Posted on the 06 March 2015 by Thewildhoneypie @thewildhoneypie

Soko

SOKO’S MY DREAMS DICTATE MY REALITY Pause Soko – Who Wears the Pants?? SoundCloud

Although the title and the cover art of Soko’s criminally underrated debut I Thought I Was An Alien displayed some of the quirk she had previously displayed, the content of the record itself was a much more serious and sombre affair. By earnestly walking across the fragile surface of love, life and isolation, the French singer showed that she’s not just a pop curiosity resurfacing, but instead that she’s a serious talent with a lot of emotion to spill.

My Dreams Dictate My Reality, her pledge music funded follow up, sees that layer of raw honesty out in the open once more, although this time around she’s made more room for the kind of kitschy behavior which got her noticed in the first place. The former manifests itself inside the likes of “Visions” and most noticeably in the album’s finale “Keaton’s Song”, the most stripped down number and most personal observation offered. It’s been long disputed that Soko and UK songwriter Keaton Henson have been mutually influential in each others heartbreak material over the last few years, and this addition adds more speculation/clarity to that idea.

It’s not all stripped down sadness and sincere melancholy, though. Soko’s sophomore effort see’s her shift the brackets further afield, both in terms of tone and character but more specifically regarding her sound.

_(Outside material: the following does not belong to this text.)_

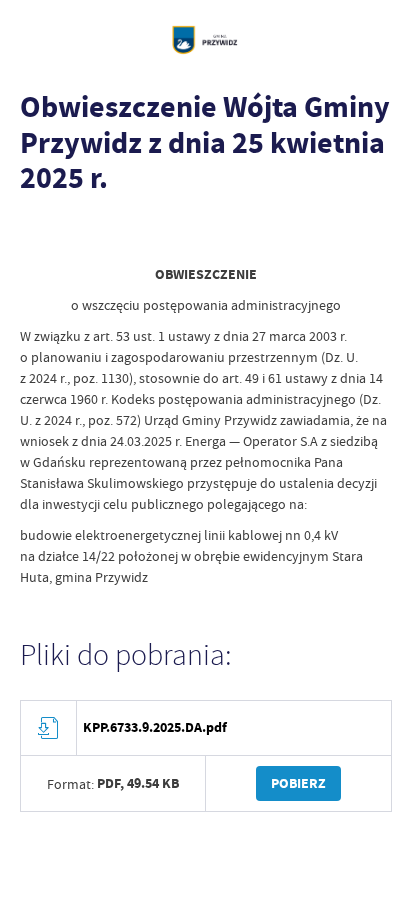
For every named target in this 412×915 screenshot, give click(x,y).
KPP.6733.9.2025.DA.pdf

Where previously Soko had immersed herself deeply in folksy indie ambience and acoustic guitars, here she’s digging into a slightly darker, dirtier soundscape, one that streams along like a love letter to the alternative side of the 80’s. Enlisting the help of producer Ross Robinsion, Soko has injected a healthy burst of post punk and dream pop into her repertoire. Whether it’s in the spiky, fist pumping anthem “My Prescious” or the gloomy bass and reverb swirls of the albums title track, the alteration made produces a thicker, denser and moodier side to her impression of pop.

Whether that trend continues or whether Soko sticks with what she knows from here on out is to be seen, but in the here and now it appears that whatever is truly moulding her reality, it’s producing something pretty wonderful.